Even Lagosians seem to have given up trying to energise their own elections and virtually surrendered to their fate. Despite their humongous population, their elections witness poor voter turnouts. In 2015, Akinwumi Ambode of the APC polled 811,994 votes to beat Jimi Agbaje of the PDP who had 659,788. By the following election in 2019, the total votes cast statewide were less than one million. The APC candidate, Babajide Sanwo-Olu, got 739,445 votes while Agbaje got 206,141. None of the other four candidates in the 2019 race polled up to 5,000 votes each. Nobody knows the actual population of Lagos State, but some estimates put it around 20 million people. If that figure is close enough, then the current governor and his deputy hold the mandate of less than five per cent of the entire state. That percentage is too marginal to reflect the popular acceptance that the elementary principle of democracy prescribes. The question now is what would it take to appeal to the 95 per cent plus who either did not vote for the current governor or did not even vote at all?
There is a vast segment of Lagos demographic that has either grown apathetic or must have lost interest in the process because the outcome has been so heavily scripted and therefore, there is no point wasting time voting. Such people’s votes are ripe for picking, and Akindele’s public profile might just put her in the right place to begin doing so. It will take a lot of hard work to signal her seriousness, but it is not impossible to convince people. Lagosians are not like the people of Osun State; they are unlikely to vote a belly dancer into an important office. There is a lot more at stake for Lagos and its economy, and people will not merely give their mandate to someone so lacking in self-restraint that he cannot hold still for even 60 seconds as soon as the music starts playing. Lagos has a concentration of a demographic that will be mostly convinced through diligence and intelligence.
For future interviews, Akindele needs to learn that though the problems of Lagos are apparent, the solutions are not cheap. Much of her responses to interview questions came across as simplistic and lacking a basic understanding of the structures of governance in Nigeria. I almost gave up watching her when she started talking about free education and free uniforms on Nigeria Info 99.3FM. After all these years, you have not learned beyond these ‘almajiri’ and populist policies? Rather than promising to tackle the symptoms of larger and complex problems, their team needs to draw up a map that will conceptually capture the internal dynamics of Lagos politics and demographics, highlight institutional weaknesses and infrastructural deficits, and draw out comprehensive solutions.

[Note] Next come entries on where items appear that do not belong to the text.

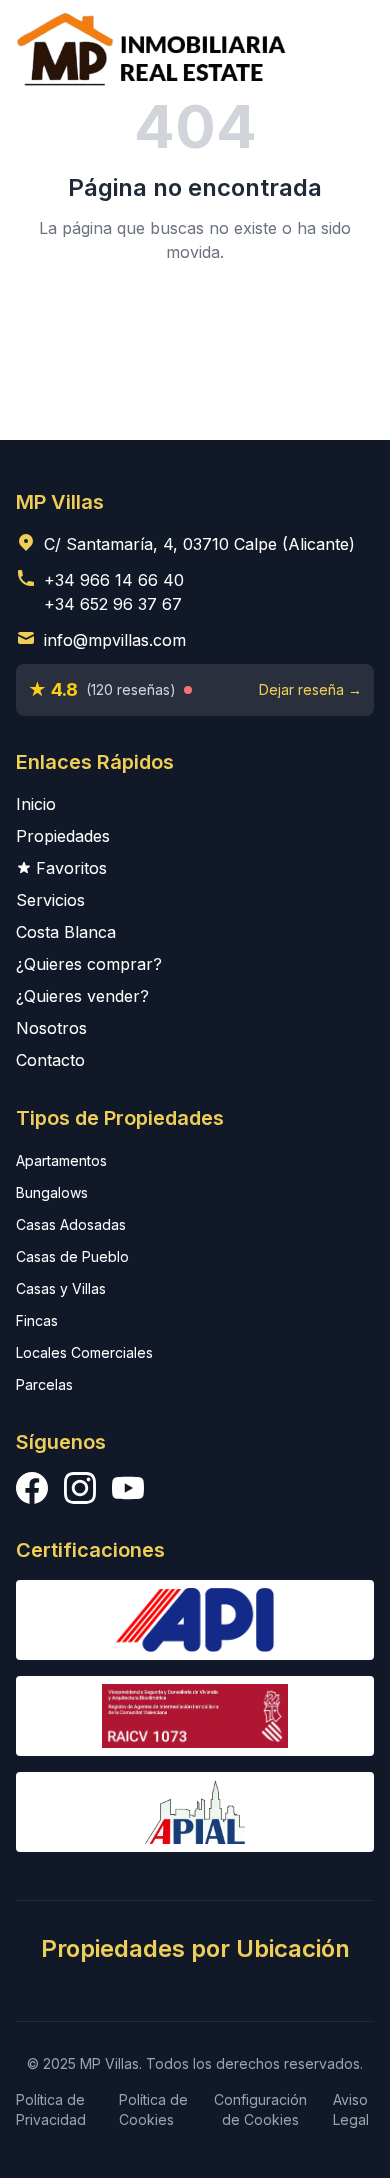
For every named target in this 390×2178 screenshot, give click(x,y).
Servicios (50, 900)
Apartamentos (61, 1160)
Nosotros (51, 1028)
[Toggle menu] (346, 48)
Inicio (36, 804)
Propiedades (63, 836)
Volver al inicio (195, 320)
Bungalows (52, 1192)
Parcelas (44, 1384)
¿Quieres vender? (82, 996)
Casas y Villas (61, 1288)
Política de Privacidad (51, 2109)
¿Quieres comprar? (89, 964)
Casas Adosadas (71, 1224)
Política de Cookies (153, 2109)
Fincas (37, 1320)
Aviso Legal (351, 2109)
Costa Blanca (66, 932)
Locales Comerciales (84, 1352)
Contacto (50, 1060)
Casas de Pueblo (72, 1256)
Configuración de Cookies (260, 2109)
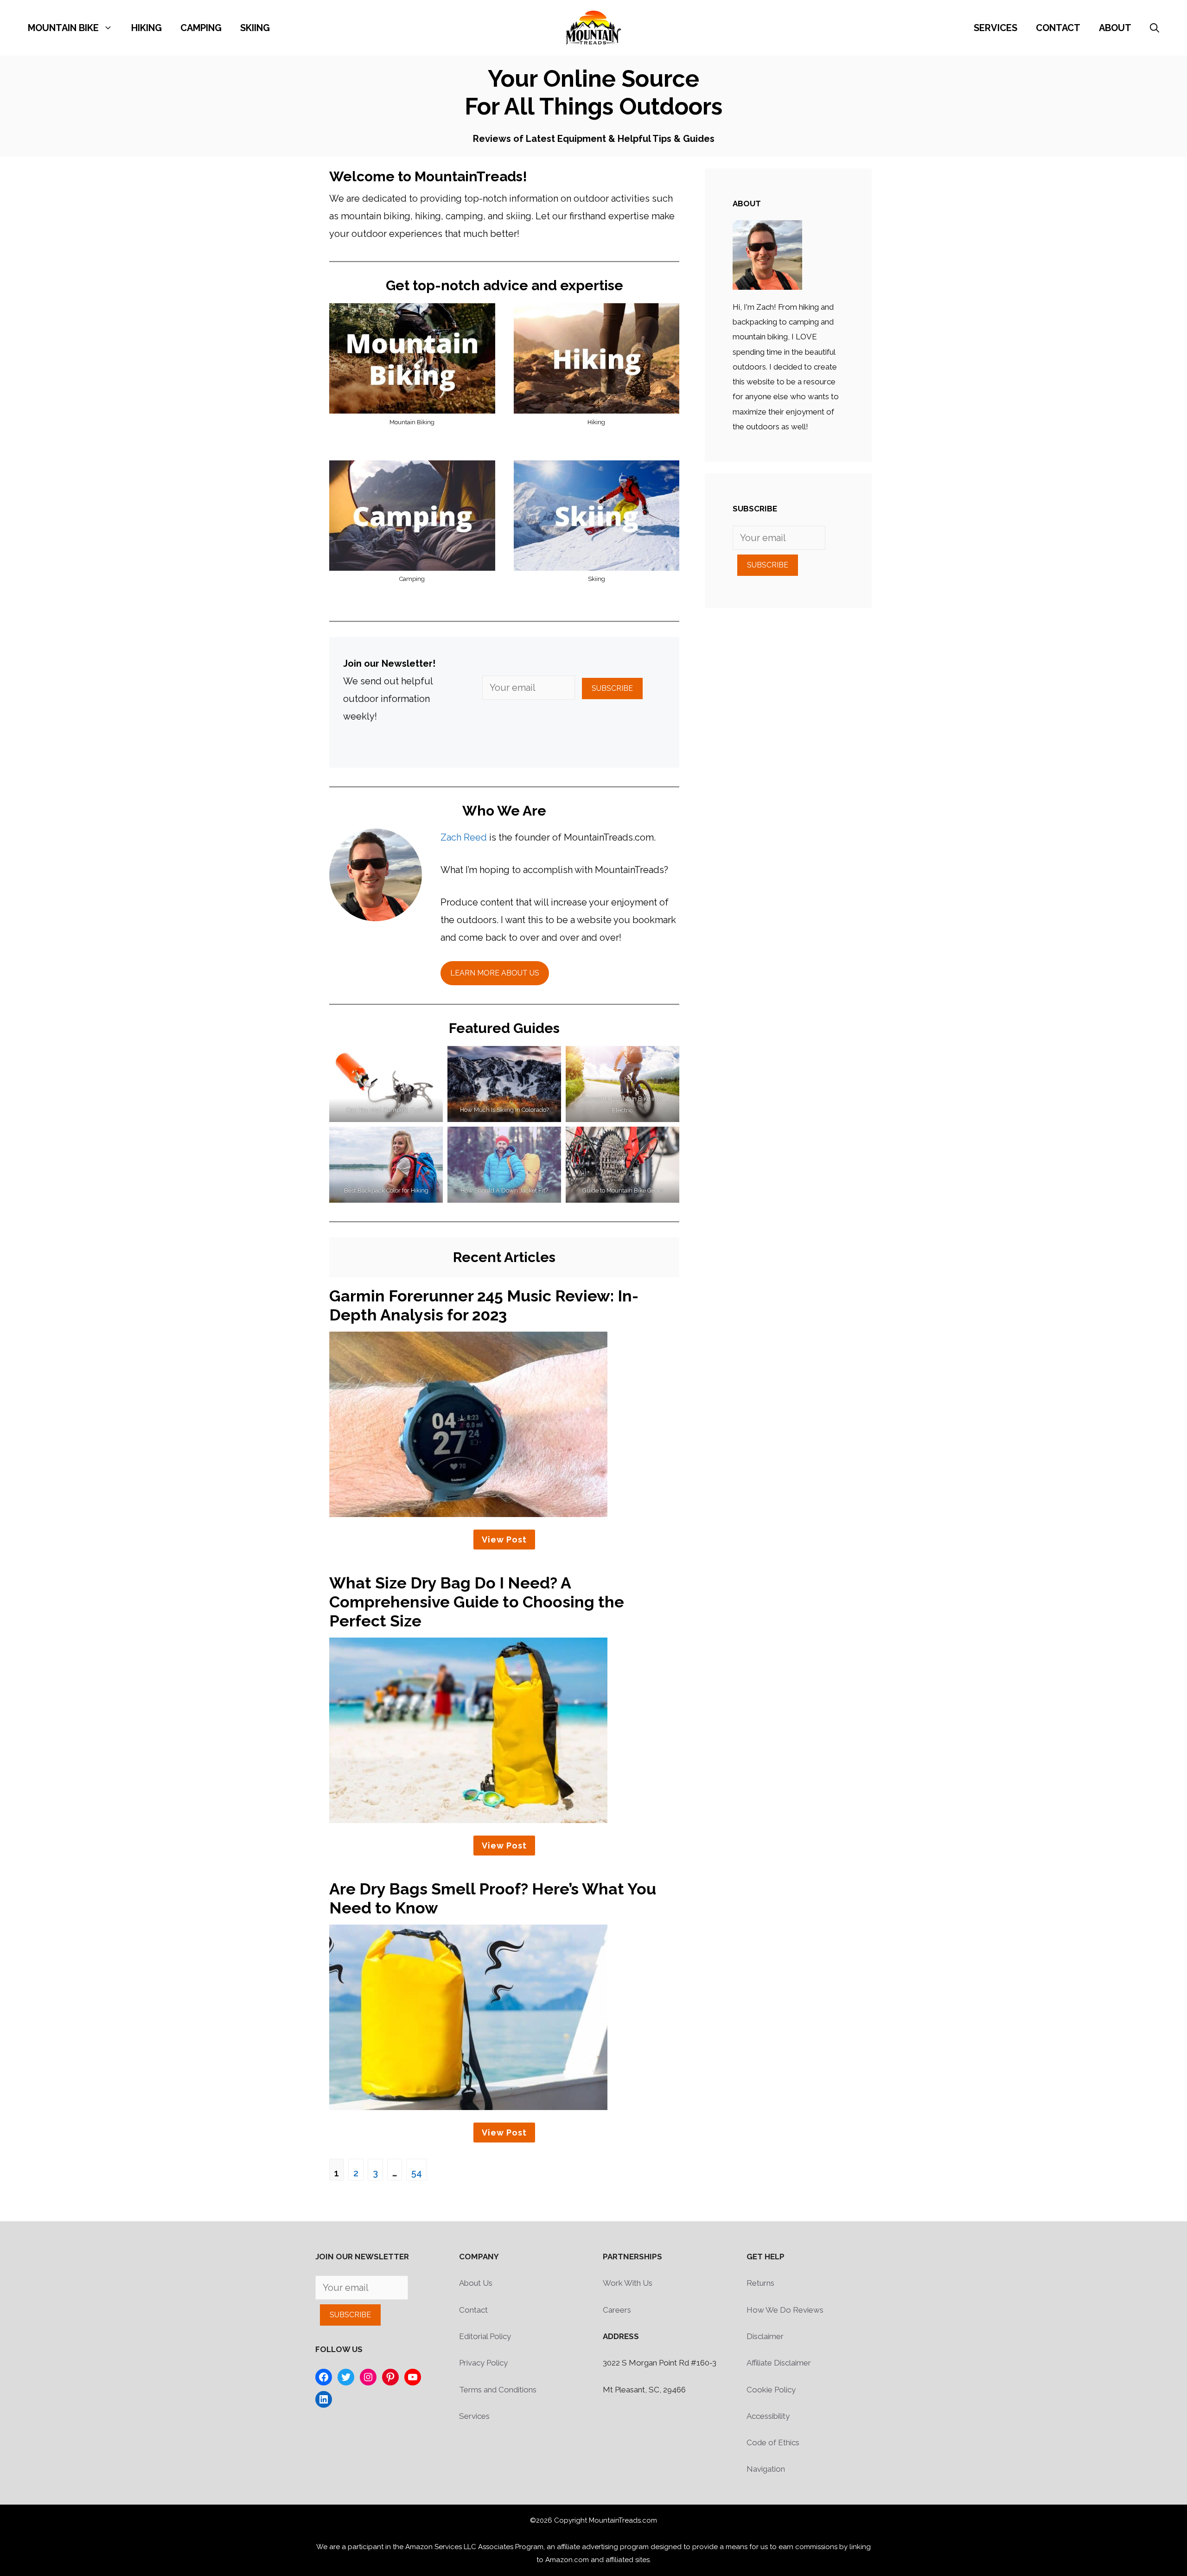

Running for office is not a task one person takes on alone. One needs the help of friends who will provide expertise, feel the pulse of the people and provide feedback on strategies, and above all, ensure that one’s blind spots do not become myopia. Akindele needs such a collective to ensure she does not come out of this experience demystified and diminished but stronger and wiser. I know the magnitude of the task ahead is intimidating, but no power in this world is undefeatable. You only need to find its weaknesses, and doing so requires confrontation. Right now, Akindele is non-confrontational. But without drawing out a Goliath to the public arena, how else do you get to haul a well-timed missile at its cranium?